**Stated task:** Could you output the records from the line containing "Open the inflammable_means_flammable" through the end of the records as a JSON list of strings, one string per line, with blank lines skipped and the pictures left out?

····················

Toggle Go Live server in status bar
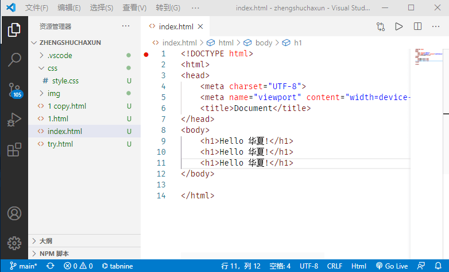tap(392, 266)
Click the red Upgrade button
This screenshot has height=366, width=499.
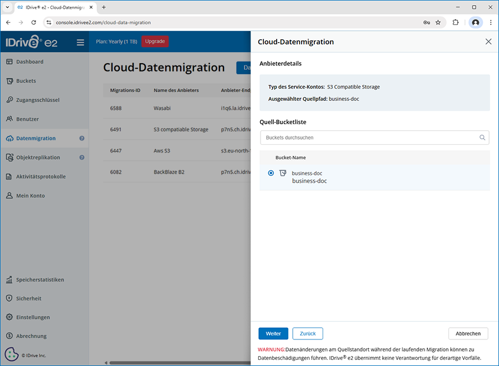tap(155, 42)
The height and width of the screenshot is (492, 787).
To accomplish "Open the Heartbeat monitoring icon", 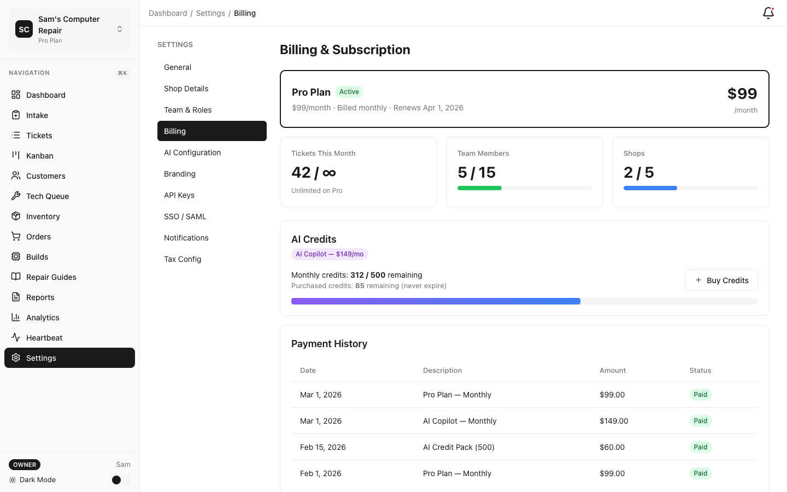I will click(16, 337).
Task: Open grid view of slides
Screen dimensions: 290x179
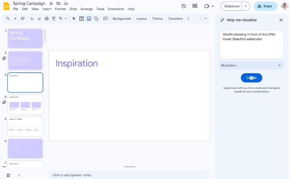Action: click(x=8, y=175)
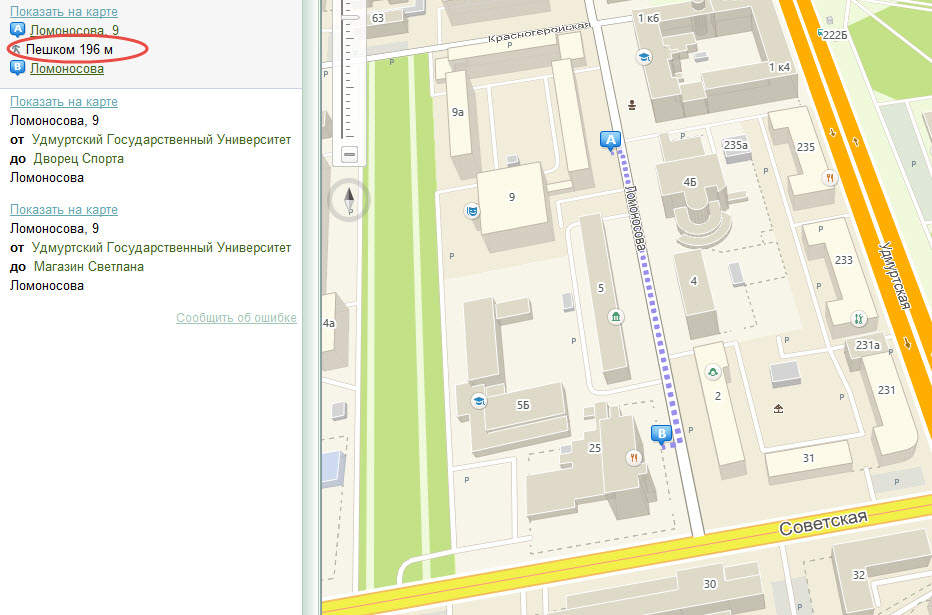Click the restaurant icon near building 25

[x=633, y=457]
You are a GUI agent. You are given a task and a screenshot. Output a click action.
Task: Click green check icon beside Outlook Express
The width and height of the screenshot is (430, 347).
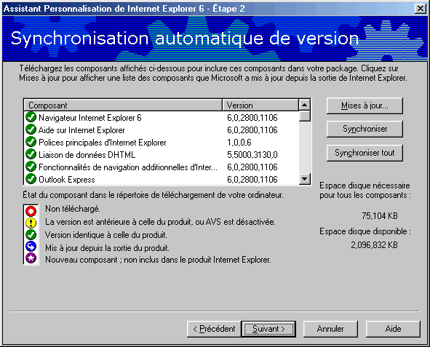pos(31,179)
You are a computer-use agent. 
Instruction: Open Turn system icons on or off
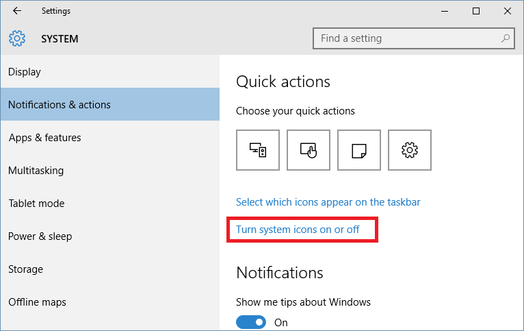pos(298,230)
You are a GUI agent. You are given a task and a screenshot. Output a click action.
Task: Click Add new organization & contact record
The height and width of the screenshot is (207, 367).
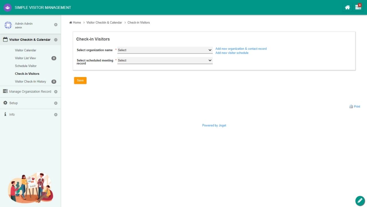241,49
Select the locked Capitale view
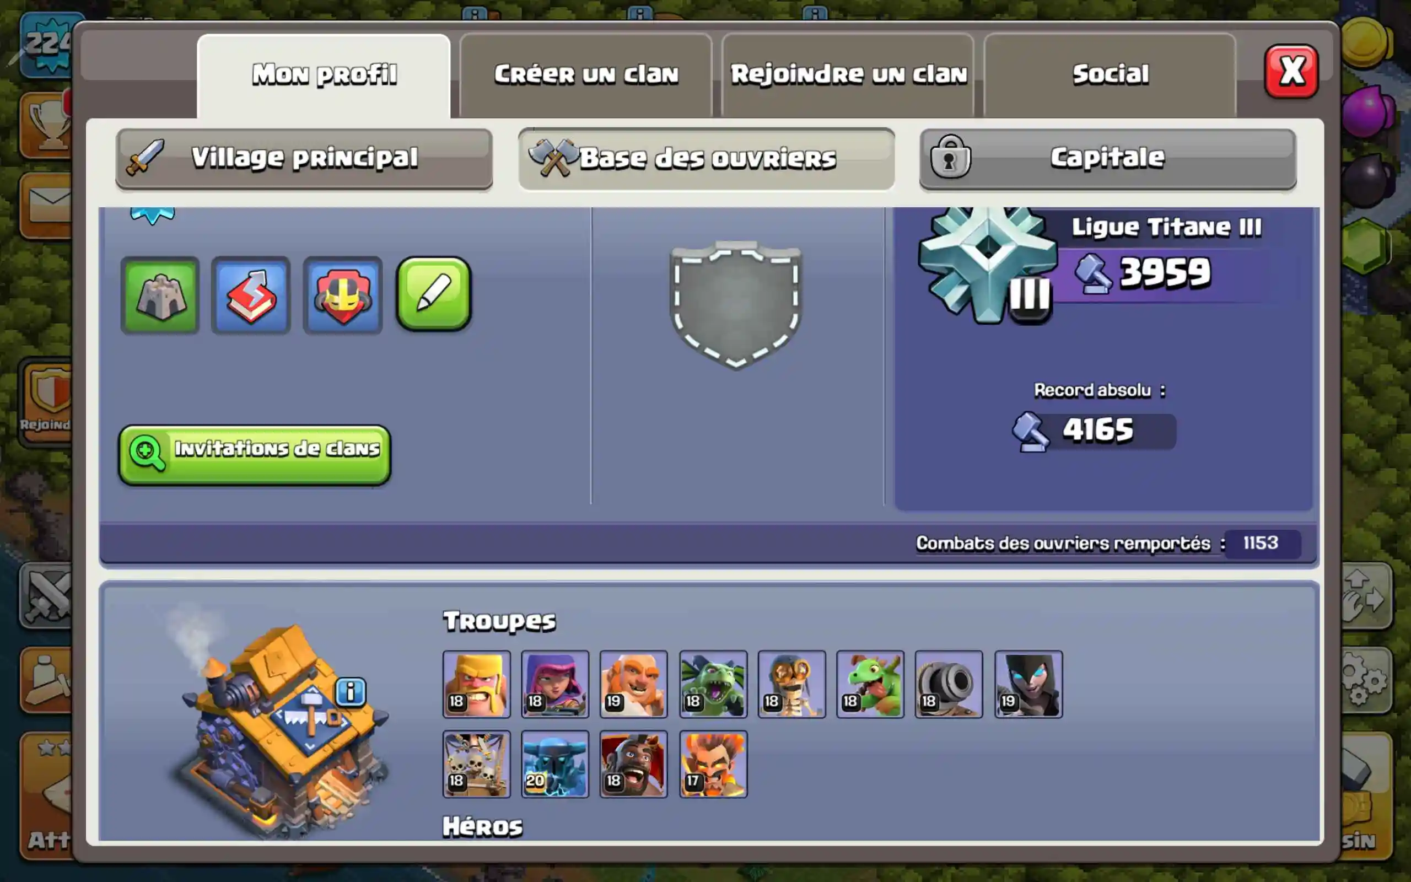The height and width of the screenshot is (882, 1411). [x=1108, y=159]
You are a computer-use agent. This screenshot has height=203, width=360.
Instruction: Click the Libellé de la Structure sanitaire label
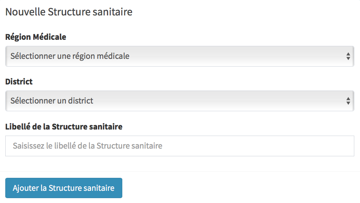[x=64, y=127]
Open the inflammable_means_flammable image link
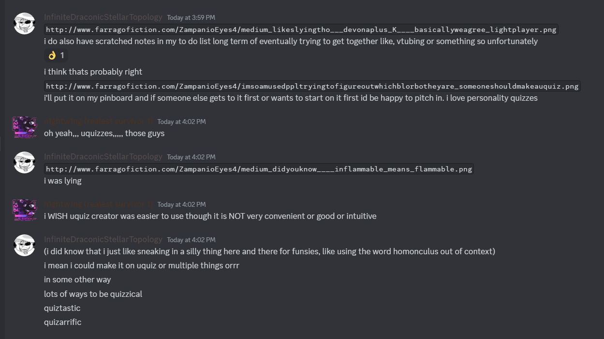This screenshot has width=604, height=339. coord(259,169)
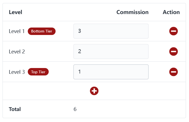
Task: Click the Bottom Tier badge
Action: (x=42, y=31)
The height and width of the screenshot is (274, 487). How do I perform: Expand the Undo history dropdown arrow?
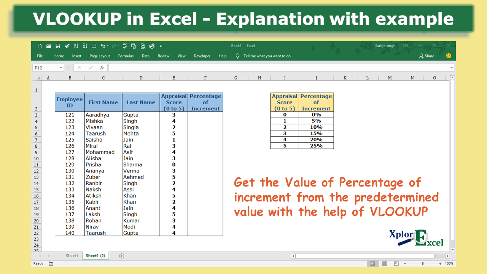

····················

**Solution for this problem:**
[
  "Open the inflammable_means_flammable image link",
  "This screenshot has width=604, height=339. coord(259,169)",
  "Task: Click the Bottom Tier badge",
  "Action: (x=42, y=31)",
  "The height and width of the screenshot is (274, 487). How do I perform: Expand the Undo history dropdown arrow?"
]